Residents of modest means increasingly can’t afford to live in major urban centers, and the result is taking a toll on our highways and commutes.
As more people seek cheaper housing away from inner cities, the number of “super commuters” – or those traveling 90 minutes or more one way – has increased exponentially, according to a new study.
Nationwide, one in 36 commuters in 2016 traveled 90 minutes or more to work each day, according to Apartment List. That’s an increase of 16 percent when compared to 2006 figures, when about 3 million were classified as super commuters, the apartment search website reports.
Large metros with robust economies have seen the biggest jump in the number of super commuters as jobs and people increasingly concentrate in major cities. Boston is no exception.
The number of those with 90-plus minute commutes in the area has increased by 50 percent from 2005 to 2016, Apartment List reports.

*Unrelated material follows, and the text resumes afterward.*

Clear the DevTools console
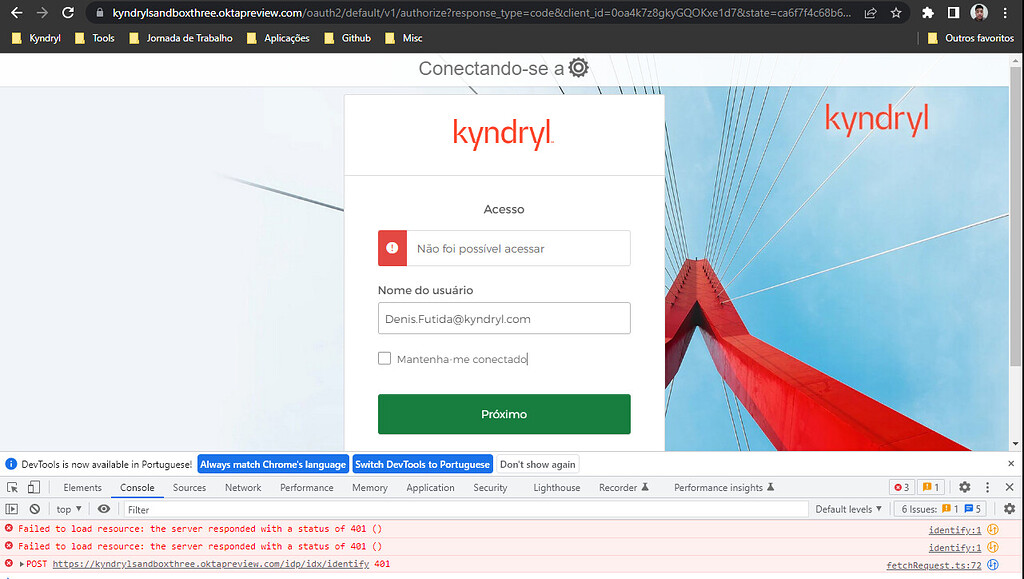 35,508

Nearly 86,000 area residents, or about 3.5 percent of the working population, has such a commute.
That might seem like a small fraction of the area’s workers, but the 3.5 percent figure is one of the higher numbers in the country. Los Angeles, which has the 10th highest rate share of super commuters, has 3.8 percent of its residents driving 90 minutes or more to work.

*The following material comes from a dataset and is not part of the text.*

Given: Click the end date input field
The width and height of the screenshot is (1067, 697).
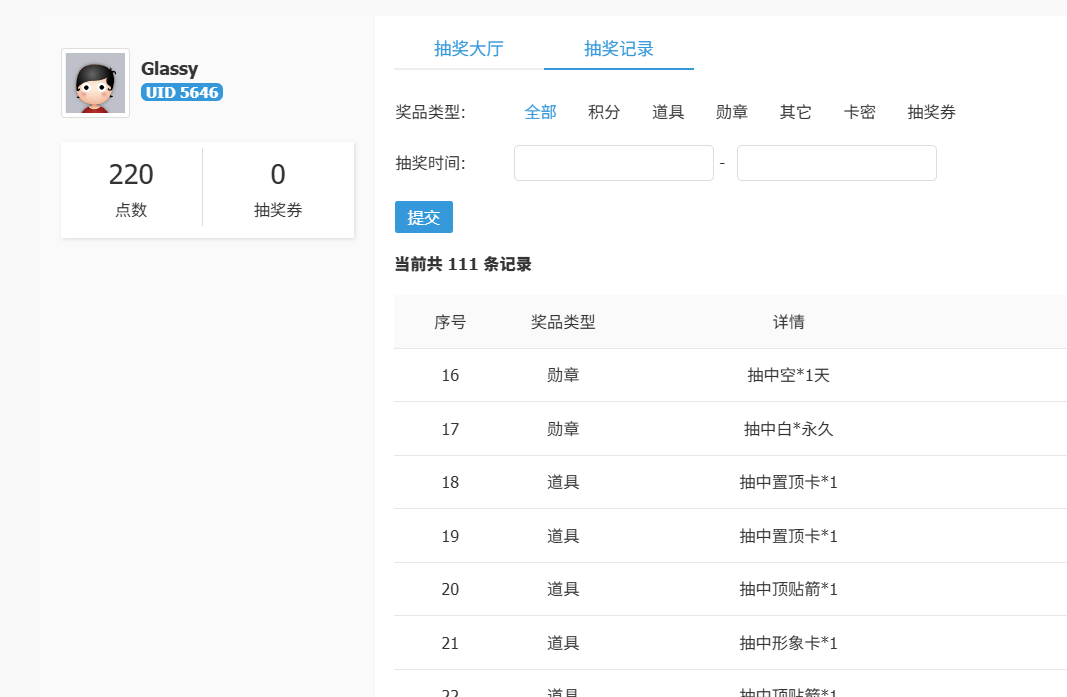Looking at the screenshot, I should [836, 162].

Areas like the Northeast and Northwest have seen the biggest jump in super commuters because they are densely populated-yet-sprawling areas, according to Apartment List.
The trend is likely to continue as more jobs and people relocate to major urban areas.
“As more households are priced out of expensive cities and inner suburbs, without major investment in public transit, the growth in the share of super commuters is like to continue,” the website reads.